**Material for this exercise**
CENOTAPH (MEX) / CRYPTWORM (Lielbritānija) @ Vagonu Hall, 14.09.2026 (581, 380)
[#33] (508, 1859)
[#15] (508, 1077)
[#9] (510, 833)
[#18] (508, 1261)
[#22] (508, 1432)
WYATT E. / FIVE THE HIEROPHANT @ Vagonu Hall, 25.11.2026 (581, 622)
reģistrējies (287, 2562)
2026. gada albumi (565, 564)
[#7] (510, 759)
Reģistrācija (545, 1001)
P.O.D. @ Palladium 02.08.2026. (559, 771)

**Task**
Down to the final line, the data above must be copied exactly.

**Answer to the exercise**
CENOTAPH (MEX) / CRYPTWORM (Lielbritānija) @ Vagonu Hall, 14.09.2026 (581, 380)
[#33] (508, 1859)
[#15] (508, 1077)
[#9] (510, 833)
[#18] (508, 1261)
[#22] (508, 1432)
WYATT E. / FIVE THE HIEROPHANT @ Vagonu Hall, 25.11.2026 (581, 622)
reģistrējies (287, 2562)
2026. gada albumi (565, 564)
[#7] (510, 759)
Reģistrācija (545, 1001)
P.O.D. @ Palladium 02.08.2026. (559, 771)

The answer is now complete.